(WRDW/WAGT) -- Hurricane season stretches from June to November, but 95% of hurricanes form during the peak of the season from August to October. When NOAA initially issued their season outlook in May, they were forecasting a normal to above average season with 10-16 named storms, but now they are forecasting 9-13 named storms. NOAA forecasters said there is 90% chance of a below to near normal season.
Many factors go in to making these outlooks. Here is a look at the main contributing factors.
1. Weather and climate models suggest a below normal season.
2. There are much cooler sea surface temperatures in the Atlantic basin. Sea surface temperatures in the area where tropical systems develop in the Atlantic are the coolest they've been since the early 90s. Tropical systems need warm oceans to develop, so cooler temperatures suppresses activity. The cooler oceans are due to stronger trade winds, which causes upwelling of deeper cooler water to the surface.

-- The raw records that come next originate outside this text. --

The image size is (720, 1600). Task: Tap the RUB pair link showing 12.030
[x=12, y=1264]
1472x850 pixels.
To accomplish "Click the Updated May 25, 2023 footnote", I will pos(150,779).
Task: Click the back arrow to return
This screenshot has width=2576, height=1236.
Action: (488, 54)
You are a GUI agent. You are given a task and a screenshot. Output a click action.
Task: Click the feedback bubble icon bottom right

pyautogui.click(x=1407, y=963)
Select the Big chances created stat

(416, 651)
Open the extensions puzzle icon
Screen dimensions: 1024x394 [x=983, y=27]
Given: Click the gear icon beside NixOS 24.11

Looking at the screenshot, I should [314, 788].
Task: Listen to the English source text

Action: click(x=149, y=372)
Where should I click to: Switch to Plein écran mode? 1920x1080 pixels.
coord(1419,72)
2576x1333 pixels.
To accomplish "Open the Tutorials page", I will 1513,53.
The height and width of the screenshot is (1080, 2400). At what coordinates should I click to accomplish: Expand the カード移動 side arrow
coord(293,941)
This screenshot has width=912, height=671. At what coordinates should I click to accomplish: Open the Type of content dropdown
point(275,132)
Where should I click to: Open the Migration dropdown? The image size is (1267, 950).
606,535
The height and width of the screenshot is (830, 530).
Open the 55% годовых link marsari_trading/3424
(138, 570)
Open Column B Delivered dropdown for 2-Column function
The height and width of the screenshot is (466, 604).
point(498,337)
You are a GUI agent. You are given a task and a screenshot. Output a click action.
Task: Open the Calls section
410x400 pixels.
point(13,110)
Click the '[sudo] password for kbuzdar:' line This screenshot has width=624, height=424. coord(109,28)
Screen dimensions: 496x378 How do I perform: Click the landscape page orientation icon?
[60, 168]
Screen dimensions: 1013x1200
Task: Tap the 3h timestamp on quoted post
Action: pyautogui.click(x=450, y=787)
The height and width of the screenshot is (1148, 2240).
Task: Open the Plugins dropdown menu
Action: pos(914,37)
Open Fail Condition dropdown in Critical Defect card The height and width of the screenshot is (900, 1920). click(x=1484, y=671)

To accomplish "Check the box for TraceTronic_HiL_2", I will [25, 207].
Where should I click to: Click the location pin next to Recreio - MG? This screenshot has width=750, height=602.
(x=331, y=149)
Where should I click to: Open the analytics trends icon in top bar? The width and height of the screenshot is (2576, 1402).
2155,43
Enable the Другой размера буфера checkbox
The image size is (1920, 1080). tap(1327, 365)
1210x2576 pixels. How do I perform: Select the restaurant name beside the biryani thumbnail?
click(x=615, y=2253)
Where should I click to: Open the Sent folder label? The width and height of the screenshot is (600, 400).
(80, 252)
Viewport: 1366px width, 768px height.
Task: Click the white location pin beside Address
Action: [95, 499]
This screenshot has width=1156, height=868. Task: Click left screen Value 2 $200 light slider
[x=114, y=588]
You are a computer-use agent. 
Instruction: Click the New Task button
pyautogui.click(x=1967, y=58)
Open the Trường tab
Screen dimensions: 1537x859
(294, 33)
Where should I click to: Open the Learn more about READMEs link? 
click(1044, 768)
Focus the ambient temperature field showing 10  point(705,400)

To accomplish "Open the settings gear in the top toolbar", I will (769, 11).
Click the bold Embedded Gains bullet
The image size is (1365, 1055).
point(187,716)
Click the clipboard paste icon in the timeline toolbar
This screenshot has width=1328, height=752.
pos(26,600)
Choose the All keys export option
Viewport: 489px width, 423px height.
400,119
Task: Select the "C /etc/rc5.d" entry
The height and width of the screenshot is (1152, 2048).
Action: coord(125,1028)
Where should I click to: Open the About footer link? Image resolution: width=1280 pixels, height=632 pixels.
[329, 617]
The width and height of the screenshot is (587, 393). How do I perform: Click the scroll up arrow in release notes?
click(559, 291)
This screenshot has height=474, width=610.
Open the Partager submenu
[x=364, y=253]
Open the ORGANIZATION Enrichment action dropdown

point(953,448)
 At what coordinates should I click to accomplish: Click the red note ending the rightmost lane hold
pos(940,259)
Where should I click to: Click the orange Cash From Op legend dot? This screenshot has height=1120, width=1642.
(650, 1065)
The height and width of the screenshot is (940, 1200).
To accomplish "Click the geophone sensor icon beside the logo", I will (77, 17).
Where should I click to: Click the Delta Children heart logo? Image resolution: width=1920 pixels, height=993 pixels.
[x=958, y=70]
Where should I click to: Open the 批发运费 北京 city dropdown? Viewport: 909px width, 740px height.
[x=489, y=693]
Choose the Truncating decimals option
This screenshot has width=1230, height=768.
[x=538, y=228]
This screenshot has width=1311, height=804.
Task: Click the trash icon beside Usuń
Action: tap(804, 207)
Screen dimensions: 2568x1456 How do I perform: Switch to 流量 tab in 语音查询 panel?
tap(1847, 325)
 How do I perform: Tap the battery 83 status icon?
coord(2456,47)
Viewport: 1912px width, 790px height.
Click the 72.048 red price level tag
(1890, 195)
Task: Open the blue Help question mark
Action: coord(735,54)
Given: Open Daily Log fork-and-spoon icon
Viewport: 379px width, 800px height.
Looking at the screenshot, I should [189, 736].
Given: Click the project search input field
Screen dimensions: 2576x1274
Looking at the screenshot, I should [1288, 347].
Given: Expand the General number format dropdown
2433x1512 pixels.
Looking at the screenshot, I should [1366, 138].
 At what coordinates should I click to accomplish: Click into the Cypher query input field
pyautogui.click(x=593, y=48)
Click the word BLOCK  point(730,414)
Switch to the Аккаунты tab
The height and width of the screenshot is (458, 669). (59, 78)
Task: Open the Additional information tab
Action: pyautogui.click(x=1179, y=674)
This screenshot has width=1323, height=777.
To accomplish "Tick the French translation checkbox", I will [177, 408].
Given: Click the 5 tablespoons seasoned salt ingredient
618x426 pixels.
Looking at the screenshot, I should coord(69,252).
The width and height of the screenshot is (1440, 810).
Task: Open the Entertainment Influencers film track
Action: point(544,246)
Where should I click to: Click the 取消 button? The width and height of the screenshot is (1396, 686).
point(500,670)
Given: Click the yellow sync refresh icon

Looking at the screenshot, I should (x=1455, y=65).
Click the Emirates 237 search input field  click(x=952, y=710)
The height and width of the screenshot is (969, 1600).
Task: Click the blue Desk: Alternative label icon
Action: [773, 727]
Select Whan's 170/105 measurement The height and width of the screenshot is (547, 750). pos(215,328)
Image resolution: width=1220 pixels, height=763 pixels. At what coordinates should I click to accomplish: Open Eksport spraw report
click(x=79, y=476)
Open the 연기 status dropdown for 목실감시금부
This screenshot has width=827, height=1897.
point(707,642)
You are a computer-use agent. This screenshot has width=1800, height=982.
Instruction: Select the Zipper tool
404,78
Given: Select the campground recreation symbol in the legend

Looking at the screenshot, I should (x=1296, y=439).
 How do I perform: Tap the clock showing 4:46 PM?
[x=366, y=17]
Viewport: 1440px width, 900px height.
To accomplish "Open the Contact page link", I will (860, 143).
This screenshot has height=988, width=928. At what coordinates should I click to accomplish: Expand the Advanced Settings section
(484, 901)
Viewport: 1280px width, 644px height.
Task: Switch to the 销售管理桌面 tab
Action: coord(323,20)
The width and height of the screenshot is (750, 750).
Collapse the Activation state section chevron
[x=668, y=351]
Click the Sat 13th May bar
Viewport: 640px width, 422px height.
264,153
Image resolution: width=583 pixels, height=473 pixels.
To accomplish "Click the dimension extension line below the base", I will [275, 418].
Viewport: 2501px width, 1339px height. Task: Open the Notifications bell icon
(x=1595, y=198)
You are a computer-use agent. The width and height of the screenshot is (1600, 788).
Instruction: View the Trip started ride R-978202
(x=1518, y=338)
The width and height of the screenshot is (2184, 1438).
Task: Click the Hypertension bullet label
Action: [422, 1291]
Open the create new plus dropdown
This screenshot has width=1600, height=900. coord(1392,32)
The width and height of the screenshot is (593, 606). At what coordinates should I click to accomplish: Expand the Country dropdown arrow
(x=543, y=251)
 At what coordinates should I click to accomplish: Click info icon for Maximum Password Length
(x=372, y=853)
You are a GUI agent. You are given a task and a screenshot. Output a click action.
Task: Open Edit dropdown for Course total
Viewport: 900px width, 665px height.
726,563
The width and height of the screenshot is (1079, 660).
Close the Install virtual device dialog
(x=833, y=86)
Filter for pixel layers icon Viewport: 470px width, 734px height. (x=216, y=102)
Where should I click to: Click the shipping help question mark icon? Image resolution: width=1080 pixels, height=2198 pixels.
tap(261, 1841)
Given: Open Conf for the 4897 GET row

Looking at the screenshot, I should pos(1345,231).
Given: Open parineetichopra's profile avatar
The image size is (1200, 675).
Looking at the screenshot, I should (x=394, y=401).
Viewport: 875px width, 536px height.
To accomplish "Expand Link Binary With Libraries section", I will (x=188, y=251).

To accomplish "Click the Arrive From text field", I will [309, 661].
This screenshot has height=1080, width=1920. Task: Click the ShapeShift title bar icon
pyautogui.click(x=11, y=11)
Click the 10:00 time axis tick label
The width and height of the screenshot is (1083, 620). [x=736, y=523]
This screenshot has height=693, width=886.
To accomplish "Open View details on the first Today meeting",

3. There is a 70% chance of an El Nino forming over the next few months. An El Nino pattern in the Atlantic Basin means more upper level wind shear, which shreds tropical systems apart and prevents them from strengthening.
The updated forecast now calls for:
9-13 Named Storms
0-2 Major Hurricanes
Even though a below average season is expected, it only takes one storm to make landfall and cause devastation. Make sure you have a plan and always stay updated on the latest tropical forecast.